What does field research look like? It’s not always glamorous, despite the beautiful icescapes and rugged living conditions. As a grad student whose research up until a few months ago mostly involved creating numerical models to solve nonlinear partial differential equations, the prospect of designing and building a field setup to measure permeability on the ice sheet was wildly exciting, and also somewhat daunting. But with the little grants and awards I managed to acquire, I started piecing it together as a side project in collaboration with the FirnCover team. I also want to acknowledge the pro bono consulting services of Eli Weber, a mechanical engineer at Apex Companies, whose experience and advice have been enormously helpful in designing these permeability tests.
To get a better idea of how much water could infiltrate and refreeze in the firn, we’re borrowing a technique that is used in groundwater remediation to determine properties of the soil, particularly how well the pore space is connected – and how freely air (or water) can flow through it. In soil, you apply a vacuum in one well and monitor the pressure response in another well. We can do the same thing in firn and ice, except that our wells are called boreholes!
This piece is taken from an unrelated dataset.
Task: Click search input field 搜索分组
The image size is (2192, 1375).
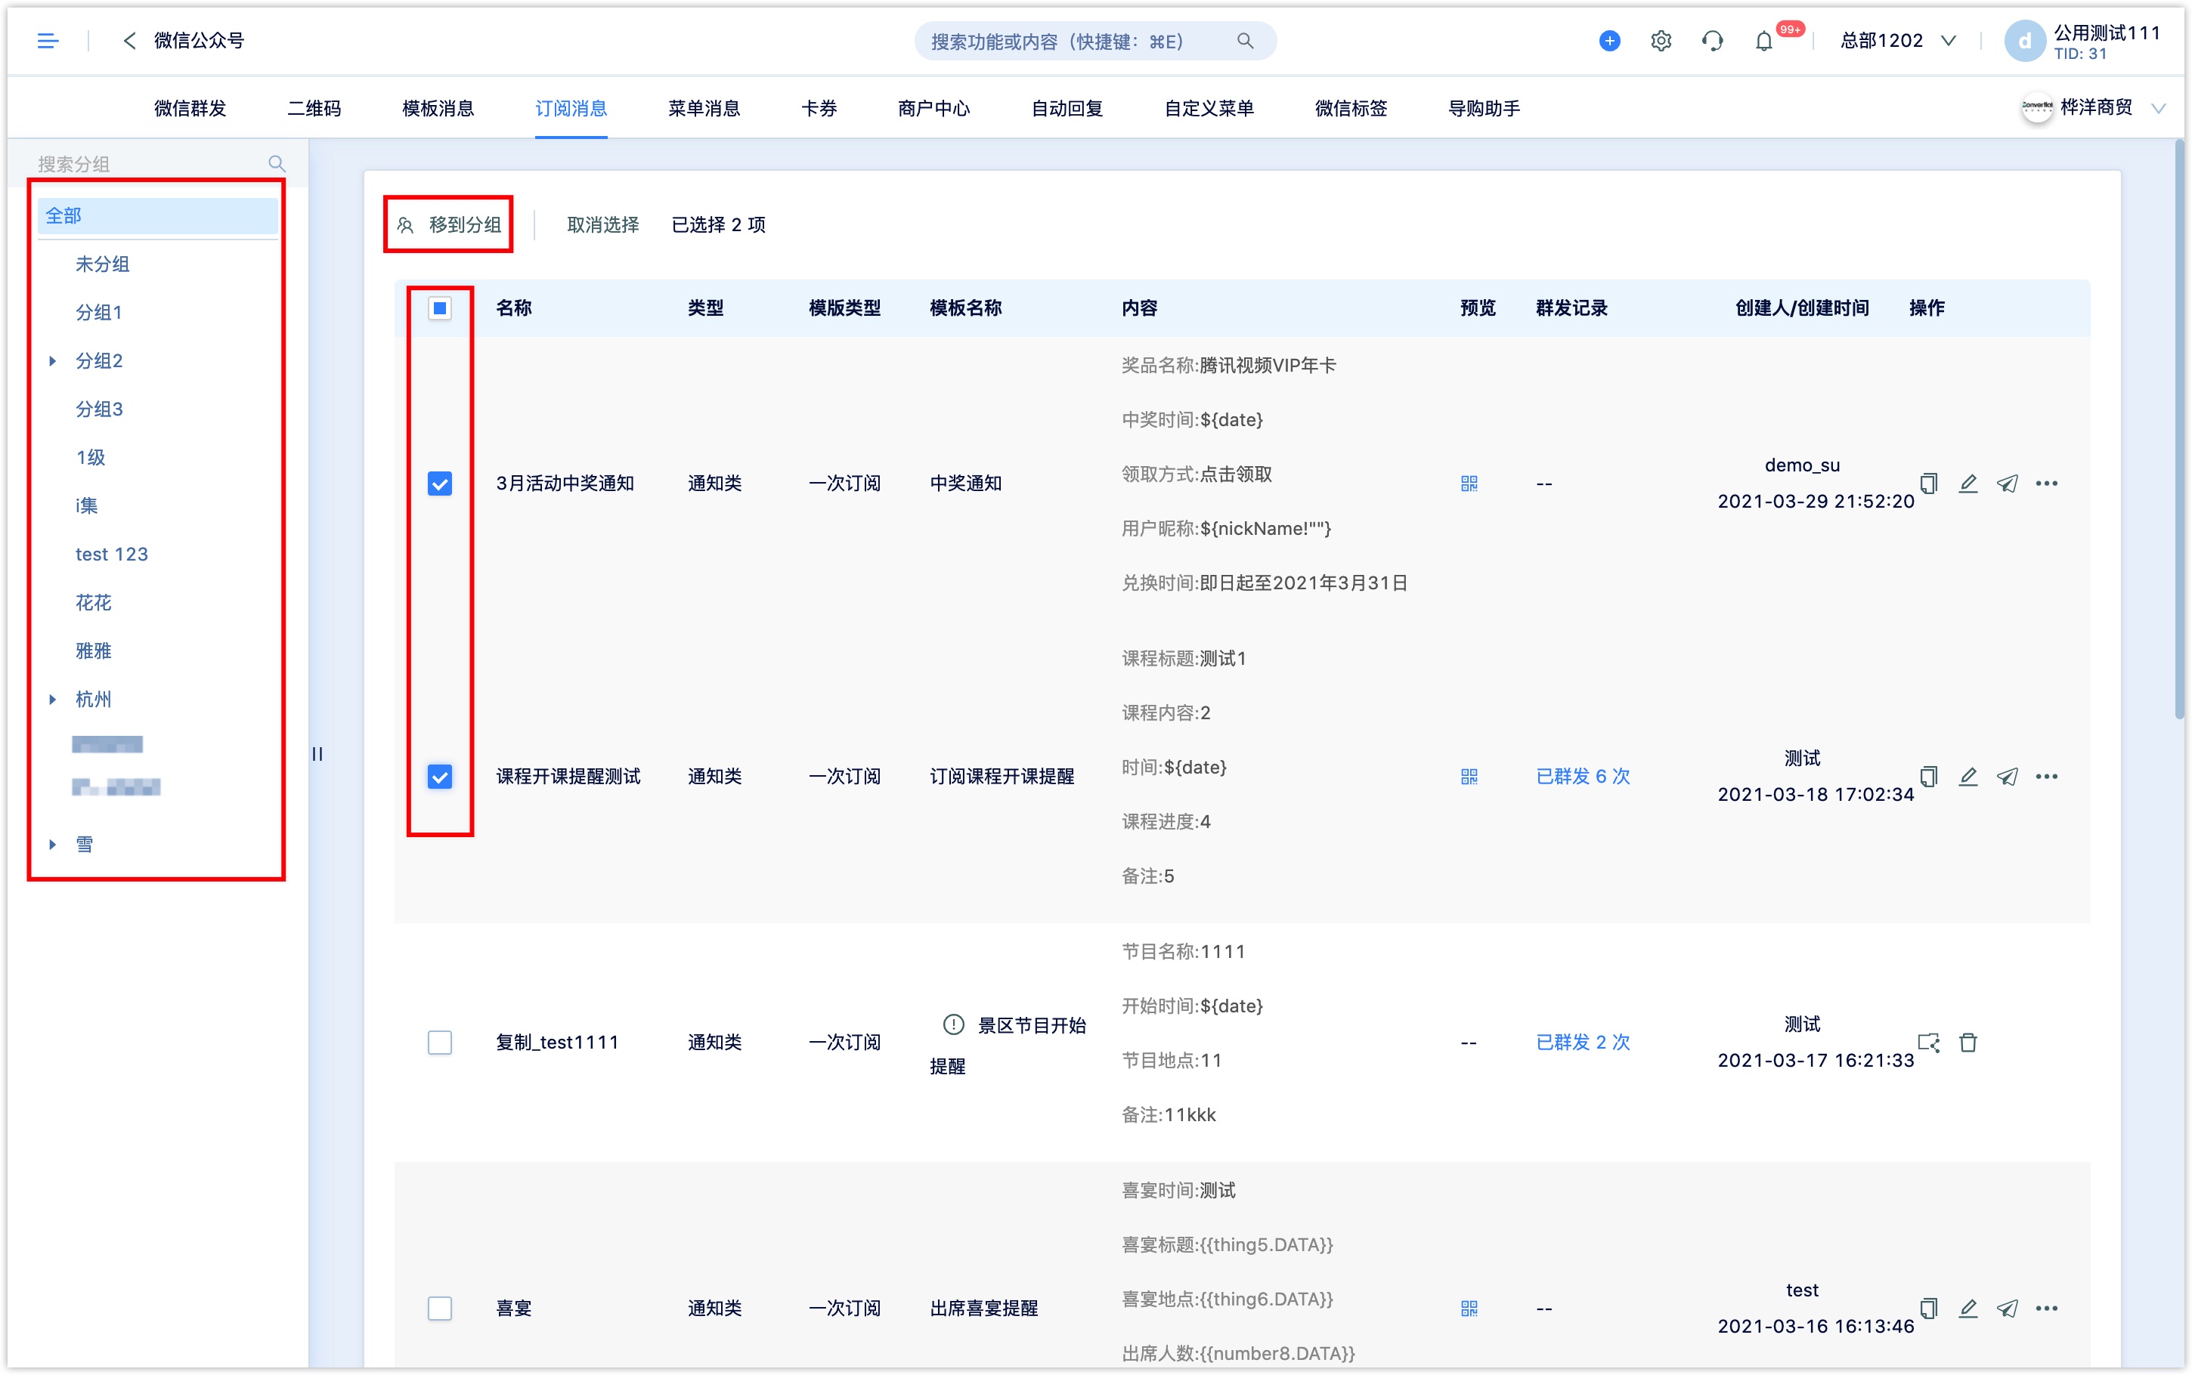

So yes, if it sounds like we’re going to attach a shopvac to a pipe going down into the ice sheet – that’s it exactly. This is basically what the setup looks like, on a ‘bluebird’ testing day up on Berthoud Pass back in February (11,000 ft elevation, about an hour drive into the mountains from Boulder, Colorado):
And here are the sensors we’ll use to monitor the vacuum and the pressure response (some analog gauges and an electronic pressure transducer connected to a datalogger):
Of course, conditions in Greenland will be different, but testing the system in Colorado gives us a feel of how well the system will work, and helps us to anticipate problems we might encounter on the ice sheet. Up on Berthoud Pass, we were only drilling into about 1 m of wind-packed snow (and ‘drilling’ here consisted of pounding a PVC pipe into the snowpack and vacuuming out the core). In Greenland, we will be drilling down as deep as 16 m (about 53 ft) into the firn, through solid refrozen ice layers in some sites.
You might be thinking that the setup looks, well, kind of janky. You’re right, it does – but it works. And the more I talk to other, more experienced field researchers, the more I realize that that is really the nature of research, and of building a prototype system (especially on a low budget and short time scale!). You spend time wandering around the local hardware store, you borrow tools from people you know with ‘real jobs,’ and you get creative. It might not be a beautiful, sleek, shiny setup – but if you can do good science with it, that’s what matters.
So let’s take a shopvac up to Greenland next week!
Thanks for such a clear explanation. Wishing you safe travels and successful work on the ice.